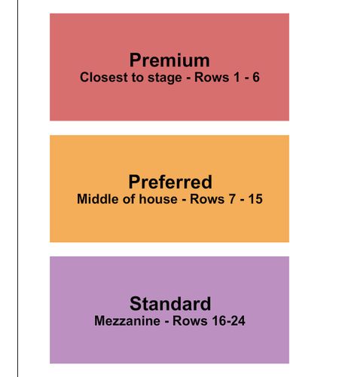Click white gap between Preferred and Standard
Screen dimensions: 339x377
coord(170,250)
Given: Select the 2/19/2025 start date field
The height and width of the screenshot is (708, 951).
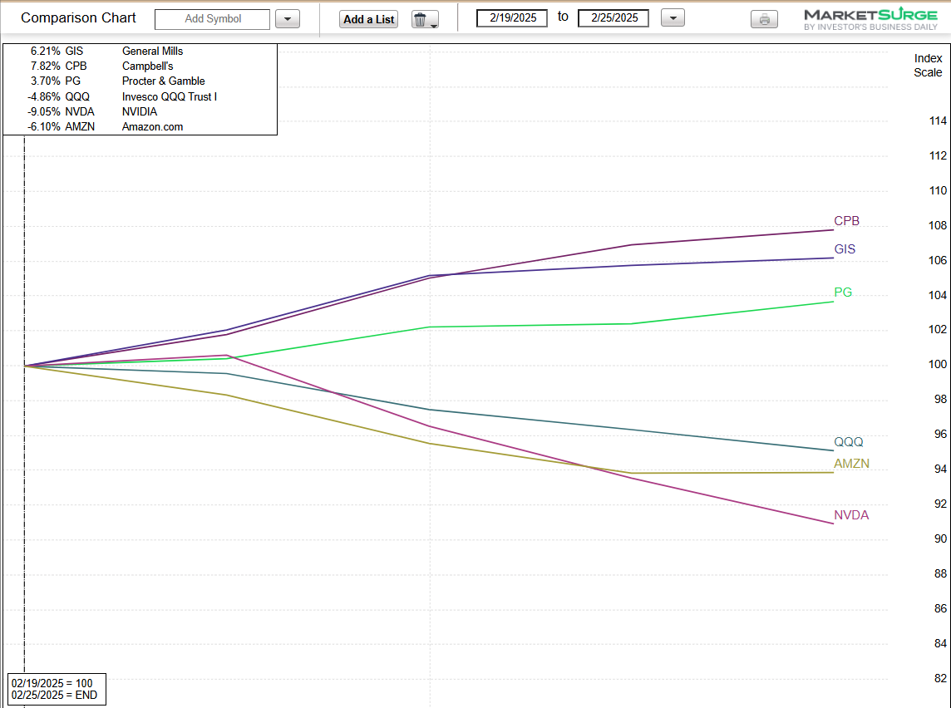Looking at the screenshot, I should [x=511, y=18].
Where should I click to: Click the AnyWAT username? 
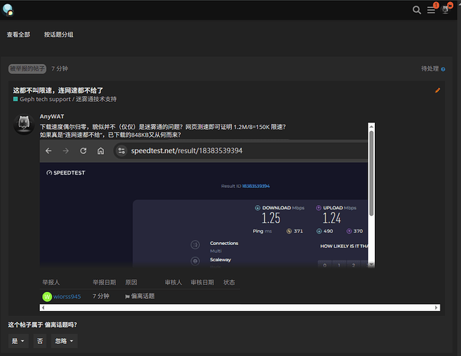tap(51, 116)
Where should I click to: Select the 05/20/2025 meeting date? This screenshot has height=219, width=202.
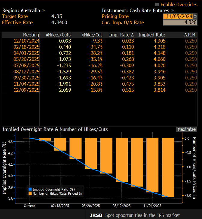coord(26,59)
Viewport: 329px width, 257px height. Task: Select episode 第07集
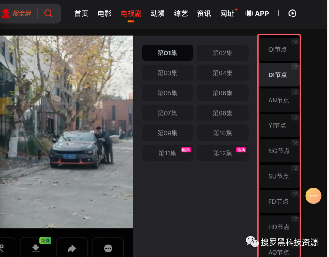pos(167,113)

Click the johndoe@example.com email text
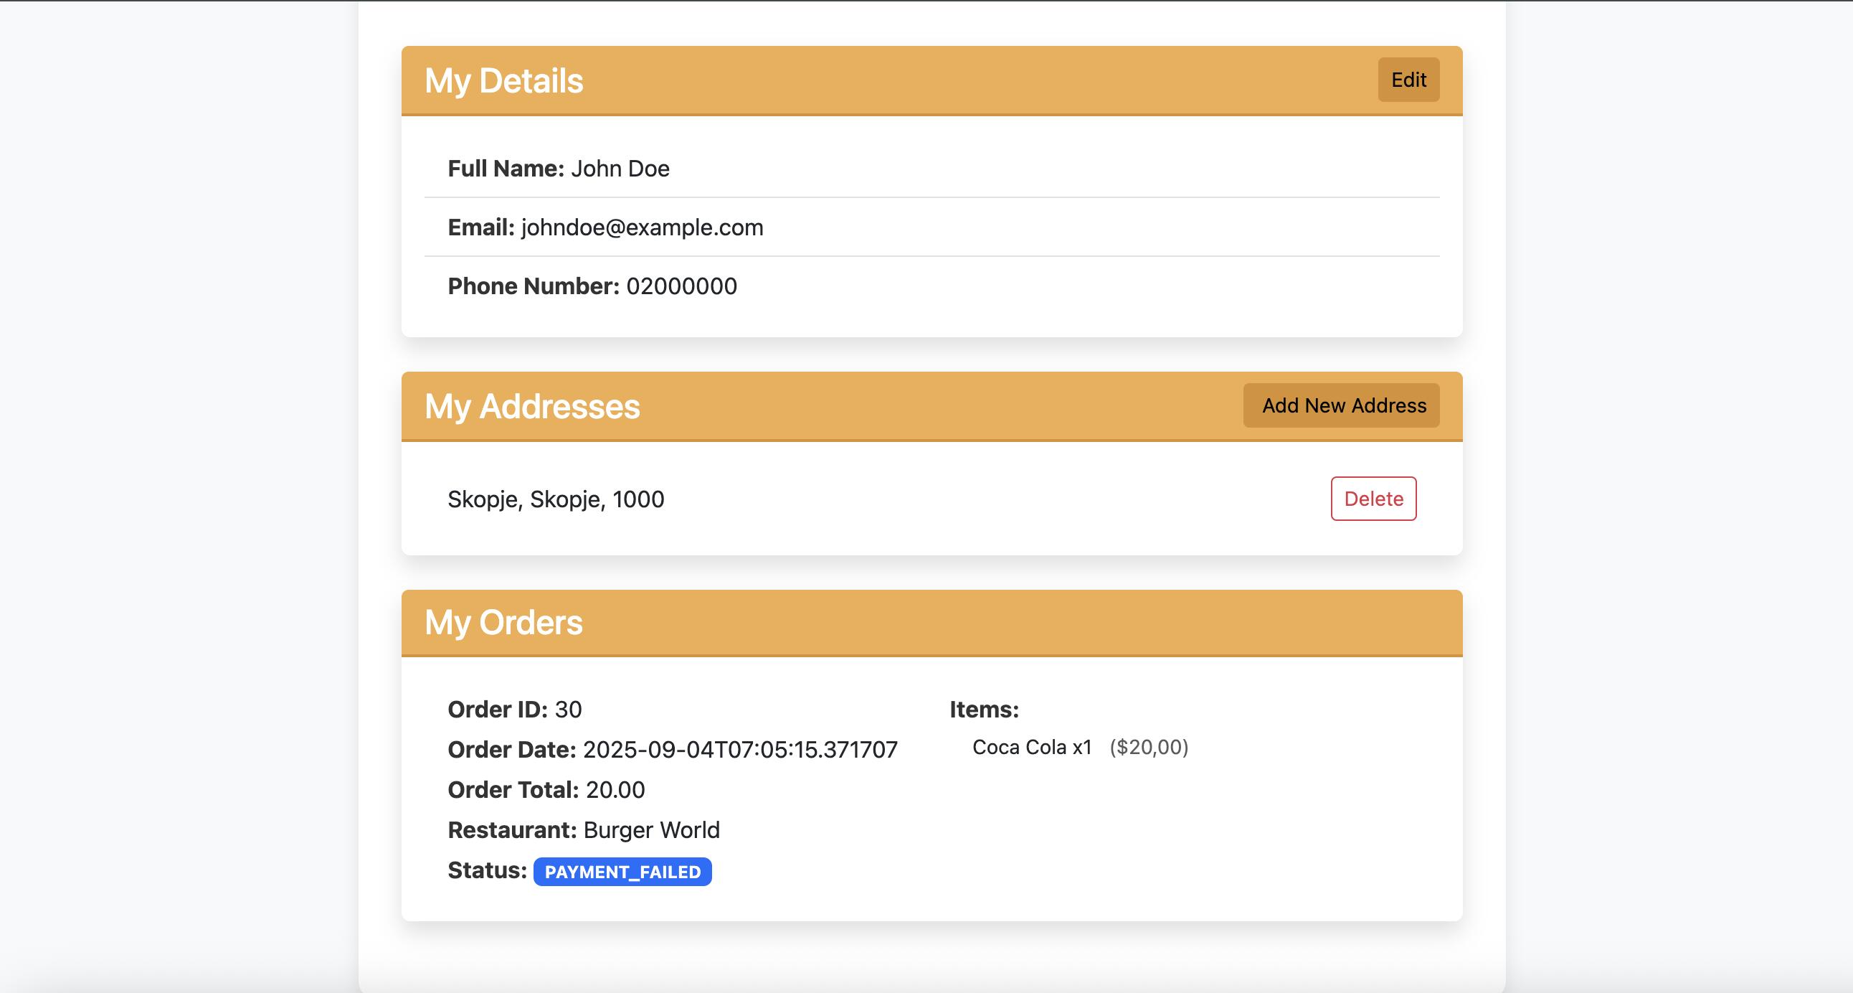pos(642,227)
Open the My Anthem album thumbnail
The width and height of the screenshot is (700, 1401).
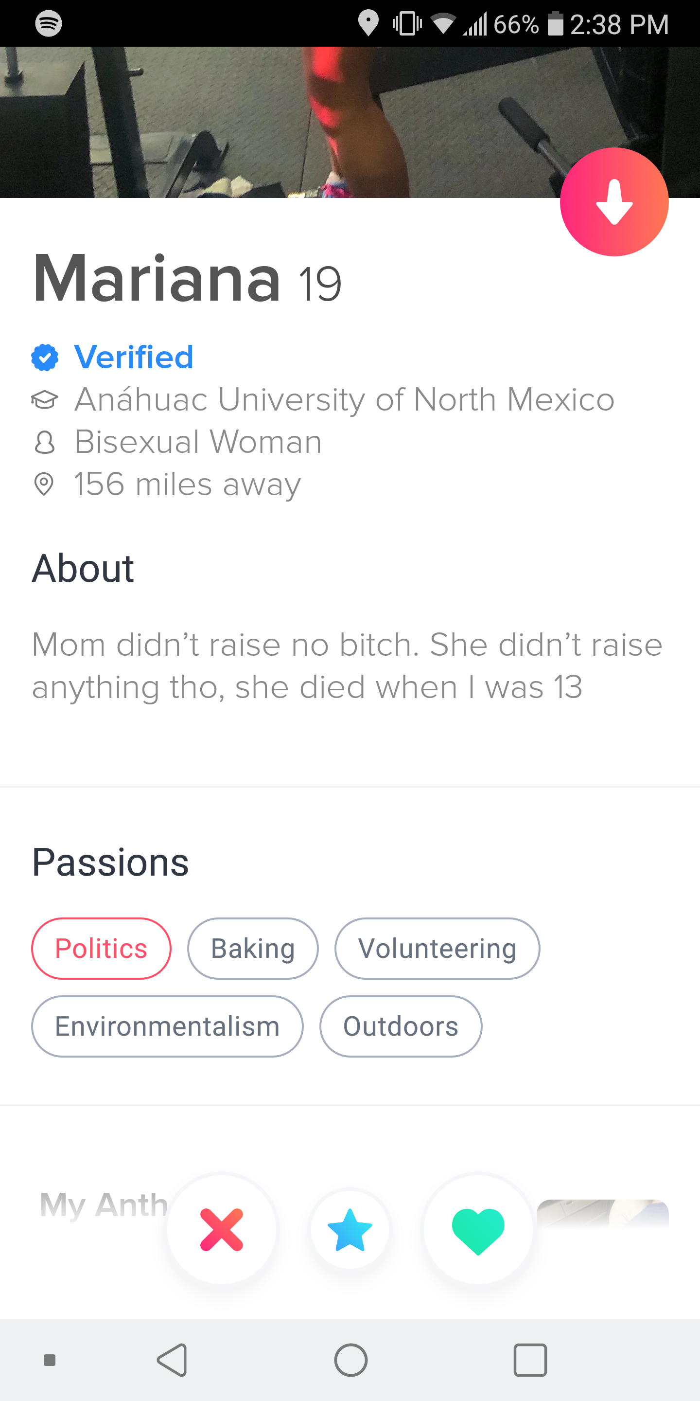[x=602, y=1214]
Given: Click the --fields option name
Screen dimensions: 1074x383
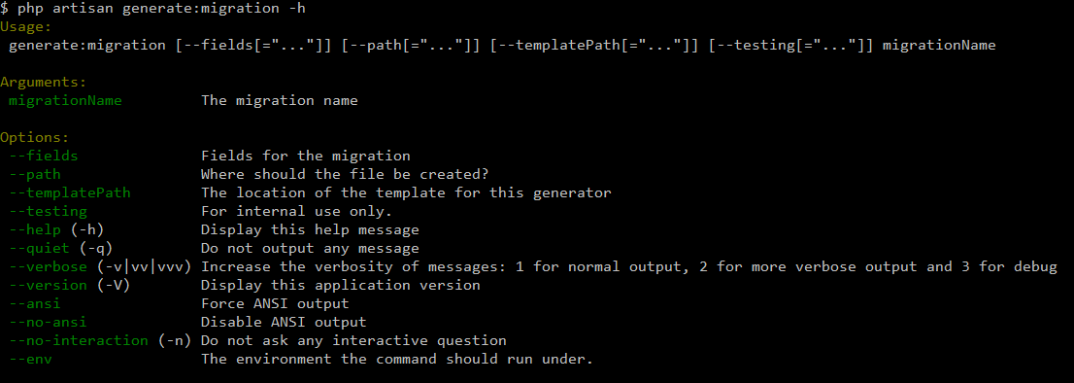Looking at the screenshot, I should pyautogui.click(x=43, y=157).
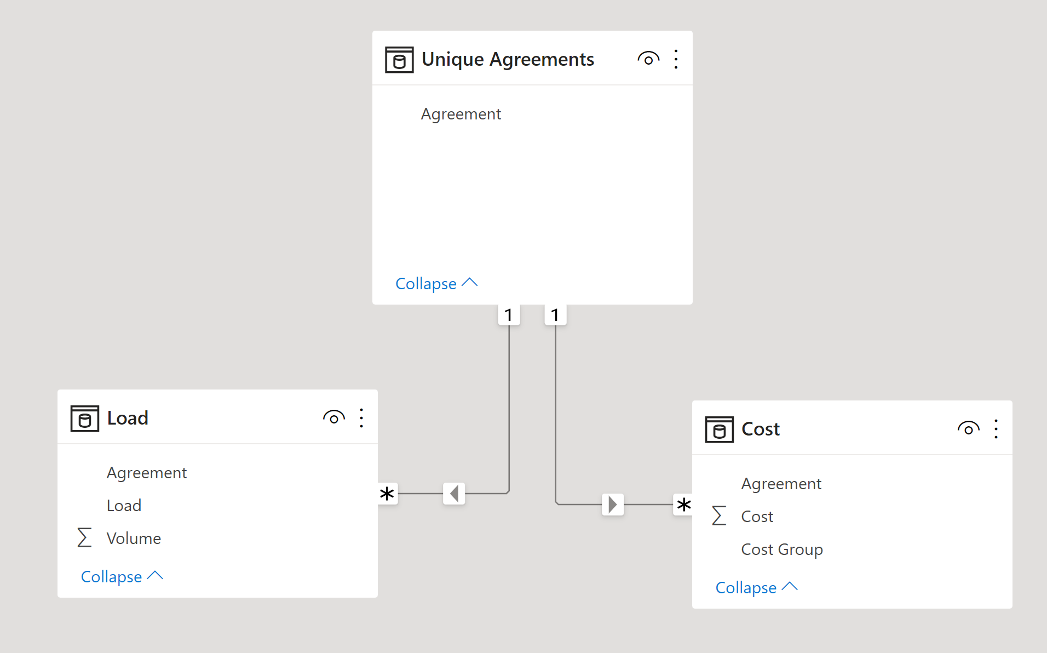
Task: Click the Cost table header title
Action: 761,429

-*-*-

Short problem -> Reproduce the lines above verbatim, leaving out the pictures.

Response ->
Click white gap between Preferred and Standard
Screen dimensions: 339x377
coord(170,250)
Given: Select the 2/19/2025 start date field
The height and width of the screenshot is (708, 951).
Looking at the screenshot, I should [x=511, y=18].
Where should I click to: Click the AnyWAT username? 
tap(51, 116)
Where should I click to: Select the 05/20/2025 meeting date? This screenshot has height=219, width=202.
coord(26,59)
Viewport: 329px width, 257px height. Task: Select episode 第07集
pos(167,113)

Click the johndoe@example.com email text
pos(642,227)
Open the My Anthem album thumbnail
The width and height of the screenshot is (700, 1401).
[x=602, y=1214]
Given: Click the --fields option name
Screen dimensions: 1074x383
Looking at the screenshot, I should pyautogui.click(x=43, y=157).
Task: Click the Cost table header title
Action: 761,429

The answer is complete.